● SOURCE DATA
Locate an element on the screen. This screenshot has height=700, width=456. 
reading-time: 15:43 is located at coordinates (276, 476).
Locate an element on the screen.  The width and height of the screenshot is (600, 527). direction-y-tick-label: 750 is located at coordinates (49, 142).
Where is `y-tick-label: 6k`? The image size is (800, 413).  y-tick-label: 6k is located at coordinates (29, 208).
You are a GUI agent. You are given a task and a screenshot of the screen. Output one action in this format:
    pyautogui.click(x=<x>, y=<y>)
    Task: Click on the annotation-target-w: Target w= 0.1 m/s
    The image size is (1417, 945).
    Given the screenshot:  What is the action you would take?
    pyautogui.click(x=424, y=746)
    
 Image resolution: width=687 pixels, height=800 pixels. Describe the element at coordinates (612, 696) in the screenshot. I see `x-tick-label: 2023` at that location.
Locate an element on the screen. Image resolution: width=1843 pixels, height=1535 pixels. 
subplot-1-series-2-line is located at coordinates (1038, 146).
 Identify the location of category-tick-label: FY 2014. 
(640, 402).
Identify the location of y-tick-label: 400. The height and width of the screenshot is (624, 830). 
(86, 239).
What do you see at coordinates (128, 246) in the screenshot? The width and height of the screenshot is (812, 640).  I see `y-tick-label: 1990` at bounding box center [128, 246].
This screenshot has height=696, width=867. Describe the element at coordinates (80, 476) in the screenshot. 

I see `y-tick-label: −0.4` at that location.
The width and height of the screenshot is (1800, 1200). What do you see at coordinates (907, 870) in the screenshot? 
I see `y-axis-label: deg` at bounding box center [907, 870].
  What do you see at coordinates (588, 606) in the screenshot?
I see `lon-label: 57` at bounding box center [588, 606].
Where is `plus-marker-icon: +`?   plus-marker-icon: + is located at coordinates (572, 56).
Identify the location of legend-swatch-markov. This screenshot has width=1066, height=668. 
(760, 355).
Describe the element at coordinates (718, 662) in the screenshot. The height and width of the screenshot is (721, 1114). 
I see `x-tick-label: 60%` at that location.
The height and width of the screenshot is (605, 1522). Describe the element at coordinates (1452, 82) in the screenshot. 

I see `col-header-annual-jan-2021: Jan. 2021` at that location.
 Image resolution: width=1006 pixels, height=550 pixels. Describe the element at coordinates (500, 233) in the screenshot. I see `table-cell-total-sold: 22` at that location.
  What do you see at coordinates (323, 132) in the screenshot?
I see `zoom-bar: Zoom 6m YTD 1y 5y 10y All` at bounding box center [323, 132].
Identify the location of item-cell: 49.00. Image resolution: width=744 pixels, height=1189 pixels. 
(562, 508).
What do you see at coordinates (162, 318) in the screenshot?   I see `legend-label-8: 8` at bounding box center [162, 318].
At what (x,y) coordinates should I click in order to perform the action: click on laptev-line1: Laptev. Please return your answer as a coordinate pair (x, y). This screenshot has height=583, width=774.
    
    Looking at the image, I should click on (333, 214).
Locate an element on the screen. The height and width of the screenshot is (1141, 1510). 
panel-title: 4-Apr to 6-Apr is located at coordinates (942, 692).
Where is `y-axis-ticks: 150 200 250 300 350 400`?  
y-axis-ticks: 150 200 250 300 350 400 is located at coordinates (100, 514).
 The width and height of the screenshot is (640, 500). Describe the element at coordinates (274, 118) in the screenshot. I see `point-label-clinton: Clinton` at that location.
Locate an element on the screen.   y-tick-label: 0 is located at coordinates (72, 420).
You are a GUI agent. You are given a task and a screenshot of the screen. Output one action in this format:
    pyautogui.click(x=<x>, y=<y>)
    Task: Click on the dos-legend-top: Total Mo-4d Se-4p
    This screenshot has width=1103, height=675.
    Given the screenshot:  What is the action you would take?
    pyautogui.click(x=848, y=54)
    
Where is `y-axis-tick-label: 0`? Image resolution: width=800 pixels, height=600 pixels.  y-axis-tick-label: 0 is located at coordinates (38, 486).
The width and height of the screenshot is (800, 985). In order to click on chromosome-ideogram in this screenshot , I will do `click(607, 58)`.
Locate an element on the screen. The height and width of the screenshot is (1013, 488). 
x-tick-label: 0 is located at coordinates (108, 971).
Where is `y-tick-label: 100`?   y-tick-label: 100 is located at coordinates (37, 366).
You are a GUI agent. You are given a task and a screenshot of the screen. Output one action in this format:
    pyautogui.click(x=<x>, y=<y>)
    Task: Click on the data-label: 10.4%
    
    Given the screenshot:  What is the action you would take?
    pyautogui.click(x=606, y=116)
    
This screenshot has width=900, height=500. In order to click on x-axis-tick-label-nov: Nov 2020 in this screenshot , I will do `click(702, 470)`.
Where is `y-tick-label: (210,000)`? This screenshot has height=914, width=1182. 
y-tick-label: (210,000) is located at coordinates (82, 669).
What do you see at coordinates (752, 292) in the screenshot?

● TO DO
Set all of the entries above out as a numbered list, one line per item, and leave out any blank lines.

● YOUR SOLUTION
1. Locate an element on the screen. This screenshot has height=700, width=456. 
2. reading-time: 15:43 is located at coordinates (276, 476).
3. Locate an element on the screen.  The width and height of the screenshot is (600, 527). direction-y-tick-label: 750 is located at coordinates (49, 142).
4. Where is `y-tick-label: 6k`? The image size is (800, 413).  y-tick-label: 6k is located at coordinates (29, 208).
5. You are a GUI agent. You are given a task and a screenshot of the screen. Output one action in this format:
6.     pyautogui.click(x=<x>, y=<y>)
7.     Task: Click on the annotation-target-w: Target w= 0.1 m/s
8.     The image size is (1417, 945).
9.     Given the screenshot:  What is the action you would take?
10.     pyautogui.click(x=424, y=746)
11.  Image resolution: width=687 pixels, height=800 pixels. Describe the element at coordinates (612, 696) in the screenshot. I see `x-tick-label: 2023` at that location.
12. Locate an element on the screen. Image resolution: width=1843 pixels, height=1535 pixels. 
13. subplot-1-series-2-line is located at coordinates (1038, 146).
14.  Identify the location of category-tick-label: FY 2014. 
15. (640, 402).
16. Identify the location of y-tick-label: 400. The height and width of the screenshot is (624, 830). 
17. (86, 239).
18. What do you see at coordinates (128, 246) in the screenshot? The width and height of the screenshot is (812, 640).  I see `y-tick-label: 1990` at bounding box center [128, 246].
19. This screenshot has height=696, width=867. Describe the element at coordinates (80, 476) in the screenshot. 
20. I see `y-tick-label: −0.4` at that location.
21. The width and height of the screenshot is (1800, 1200). What do you see at coordinates (907, 870) in the screenshot? 
22. I see `y-axis-label: deg` at bounding box center [907, 870].
23.   What do you see at coordinates (588, 606) in the screenshot?
24. I see `lon-label: 57` at bounding box center [588, 606].
25. Where is `plus-marker-icon: +`?   plus-marker-icon: + is located at coordinates (572, 56).
26. Identify the location of legend-swatch-markov. This screenshot has width=1066, height=668. 
27. (760, 355).
28. Describe the element at coordinates (718, 662) in the screenshot. The height and width of the screenshot is (721, 1114). 
29. I see `x-tick-label: 60%` at that location.
30. The height and width of the screenshot is (605, 1522). Describe the element at coordinates (1452, 82) in the screenshot. 
31. I see `col-header-annual-jan-2021: Jan. 2021` at that location.
32.  Image resolution: width=1006 pixels, height=550 pixels. Describe the element at coordinates (500, 233) in the screenshot. I see `table-cell-total-sold: 22` at that location.
33.   What do you see at coordinates (323, 132) in the screenshot?
34. I see `zoom-bar: Zoom 6m YTD 1y 5y 10y All` at bounding box center [323, 132].
35. Identify the location of item-cell: 49.00. Image resolution: width=744 pixels, height=1189 pixels. 
36. (562, 508).
37. What do you see at coordinates (162, 318) in the screenshot?   I see `legend-label-8: 8` at bounding box center [162, 318].
38. At what (x,y) coordinates should I click in order to perform the action: click on laptev-line1: Laptev. Please return your answer as a coordinate pair (x, y). This screenshot has height=583, width=774.
39.     Looking at the image, I should click on (333, 214).
40. Locate an element on the screen. The height and width of the screenshot is (1141, 1510). 
41. panel-title: 4-Apr to 6-Apr is located at coordinates (942, 692).
42. Where is `y-axis-ticks: 150 200 250 300 350 400`?  
43. y-axis-ticks: 150 200 250 300 350 400 is located at coordinates (100, 514).
44.  The width and height of the screenshot is (640, 500). Describe the element at coordinates (274, 118) in the screenshot. I see `point-label-clinton: Clinton` at that location.
45. Locate an element on the screen.   y-tick-label: 0 is located at coordinates (72, 420).
46. You are a GUI agent. You are given a task and a screenshot of the screen. Output one action in this format:
47.     pyautogui.click(x=<x>, y=<y>)
48.     Task: Click on the dos-legend-top: Total Mo-4d Se-4p
49.     This screenshot has width=1103, height=675.
50.     Given the screenshot:  What is the action you would take?
51.     pyautogui.click(x=848, y=54)
52. Where is `y-axis-tick-label: 0`? Image resolution: width=800 pixels, height=600 pixels.  y-axis-tick-label: 0 is located at coordinates (38, 486).
53. The width and height of the screenshot is (800, 985). In order to click on chromosome-ideogram in this screenshot , I will do `click(607, 58)`.
54. Locate an element on the screen. The height and width of the screenshot is (1013, 488). 
55. x-tick-label: 0 is located at coordinates (108, 971).
56. Where is `y-tick-label: 100`?   y-tick-label: 100 is located at coordinates (37, 366).
57. You are a GUI agent. You are given a task and a screenshot of the screen. Output one action in this format:
58.     pyautogui.click(x=<x>, y=<y>)
59.     Task: Click on the data-label: 10.4%
60.     Given the screenshot:  What is the action you would take?
61.     pyautogui.click(x=606, y=116)
62. This screenshot has width=900, height=500. In order to click on x-axis-tick-label-nov: Nov 2020 in this screenshot , I will do `click(702, 470)`.
63. Where is `y-tick-label: (210,000)`? This screenshot has height=914, width=1182. 
64. y-tick-label: (210,000) is located at coordinates (82, 669).
65. What do you see at coordinates (752, 292) in the screenshot?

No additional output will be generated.